I have a cluster Hbase set-up. In that I have 3 Region Servers. There is a table which has 27 Regions equally distributed among 3 Region servers--9 regions per region server.

Region server 1 has ---region 1-9 Region server 2 has ---region 10-18 Region server 3 has ---region 19-27

Now when I start a program which inserts rows in region 1 and region 5 (both under Region Server-1) alternatively and on continuous basis, I see that the insert time for each row is not constant or consistent---there is a lot of variance or say standard deviation of insert time is quite large. Some times it takes 2 ms to insert a row, sometimes 3 ms,sometimes 1000 ms and sometimes even > 3000 ms.Even though data size in rows is equal.

I understand that due to flushing and compaction of Regions the writes are blocked---but then it should not be blocked for larger span of time and the blockage time should be consistent for every flush/compaction (minor compaction).

All in all every time flush and compaction occurs it should take nearly same time for each compaction and flush.

For our application we need a consistent quality of service and if not perfect atleast we need a well visible boundary lines--like for each row insert it will take some 0 to 10 ms and not more than 10 ms(just an example) that even though minor compaction or flush occurs.

Is there any setting/configuration which I should try?

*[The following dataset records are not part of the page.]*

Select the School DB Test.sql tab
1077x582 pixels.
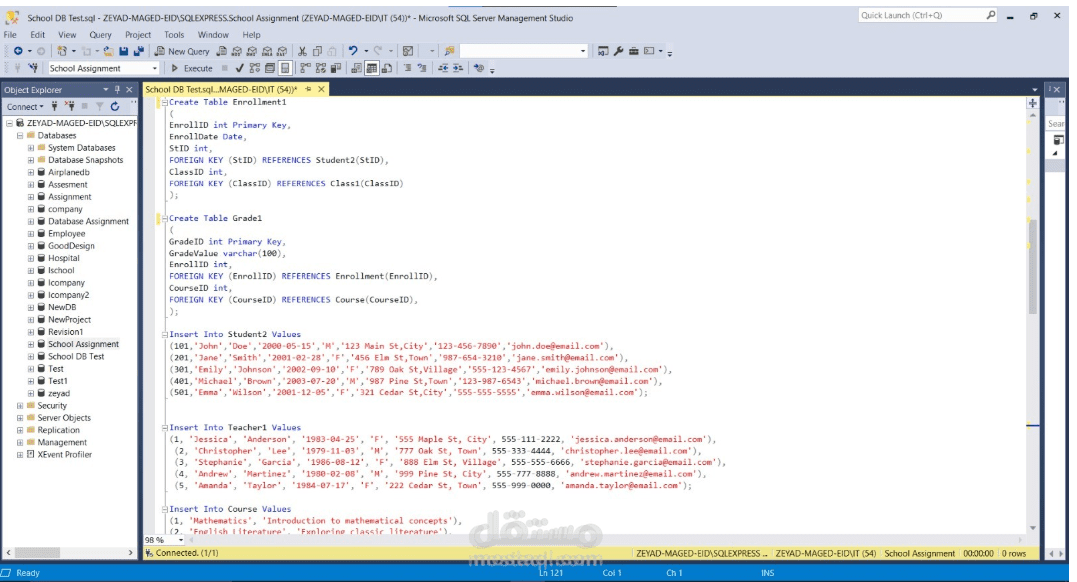point(220,88)
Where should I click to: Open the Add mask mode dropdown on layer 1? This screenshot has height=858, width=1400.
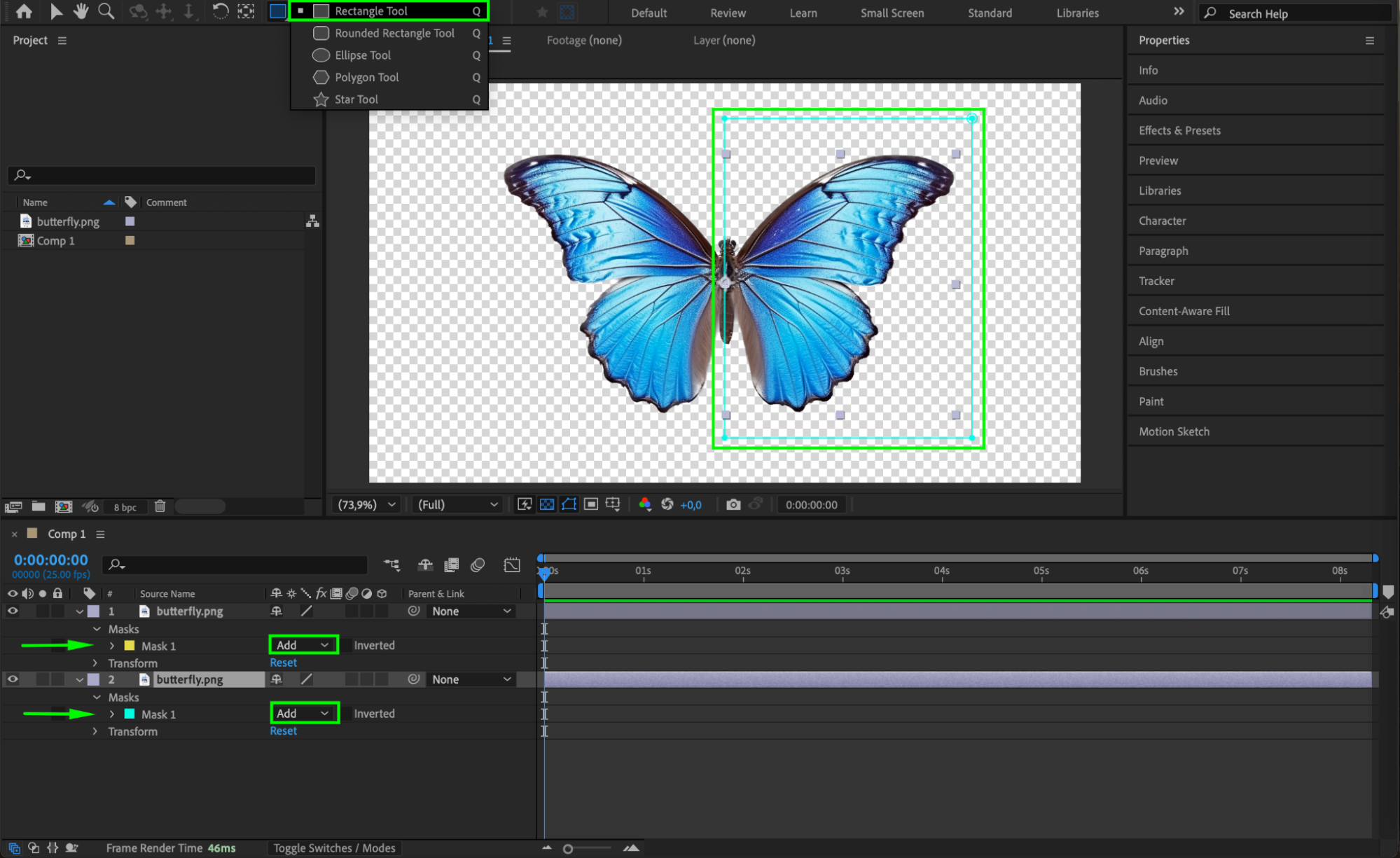303,645
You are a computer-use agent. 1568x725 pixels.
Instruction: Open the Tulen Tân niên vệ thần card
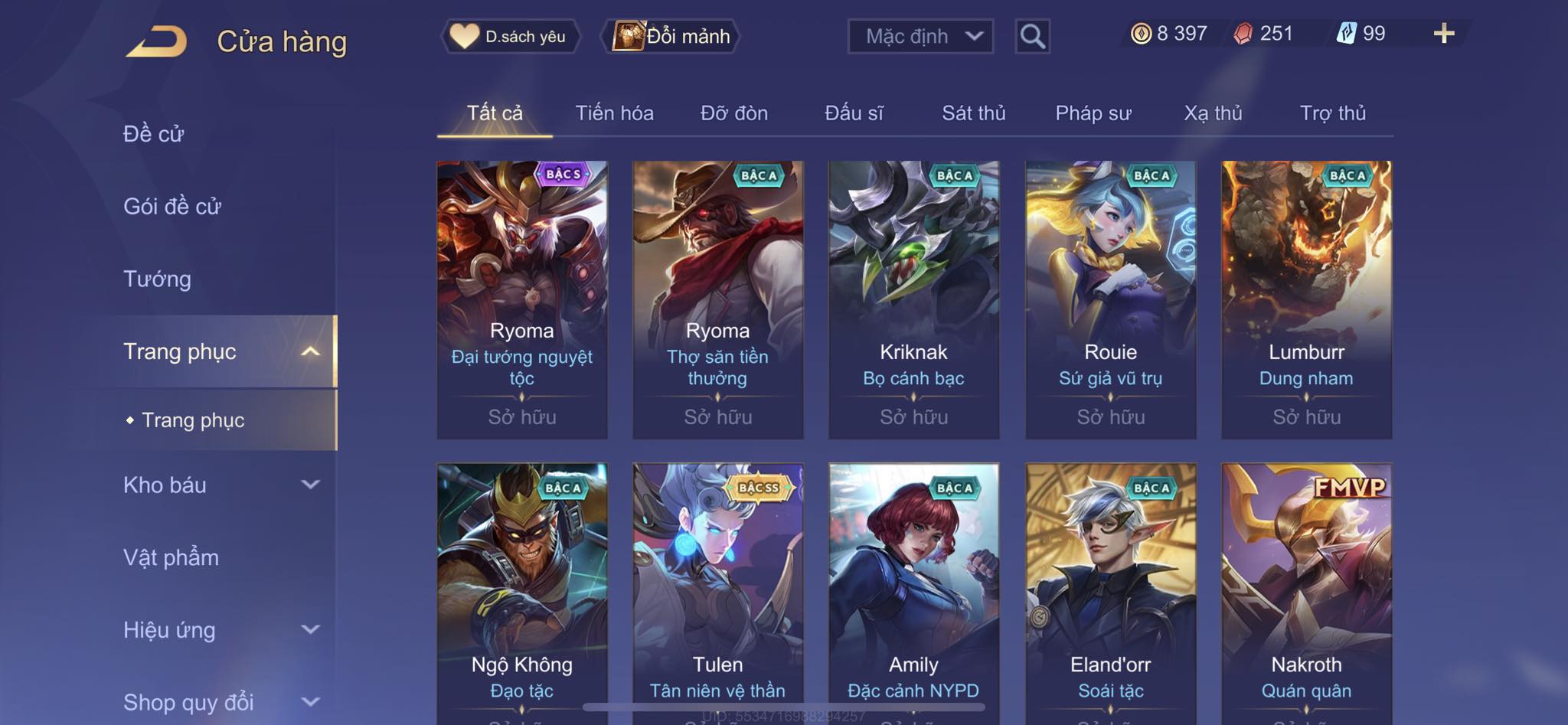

Any ideas of how to achieve it in Hbase.

Any help would be really appreciated.

Thanks in advance!!

1
Regarding "writes are blocked" - You can "grep" the hbase regionserver log file and search for "Blocking updates". If you have such lines it means your updates are blocked. There are several reasons this might occur. For me it was the HDFS - it was too slow. We wound finding that HDFS was slow since some nodes were hooked to a 100Mbit switch, while the rest were on 1000Mbit switch.Asaf Mesika

1 Answers

1
votes

First compaction will not block your writes! The main thing that i would recommend you is to check GC on region server/client. BTW did you check that you don't have split occurring?

Some other input that can help to answer

  1. what is the size of the data, how many columns and how many column families?
  2. what is the throughput of your insert?
  3. How many memory did you allocated to your HBase region servers?
  4. HDFS data nodes are on the same server as the region servers?
  5. How many disk do you have per machine?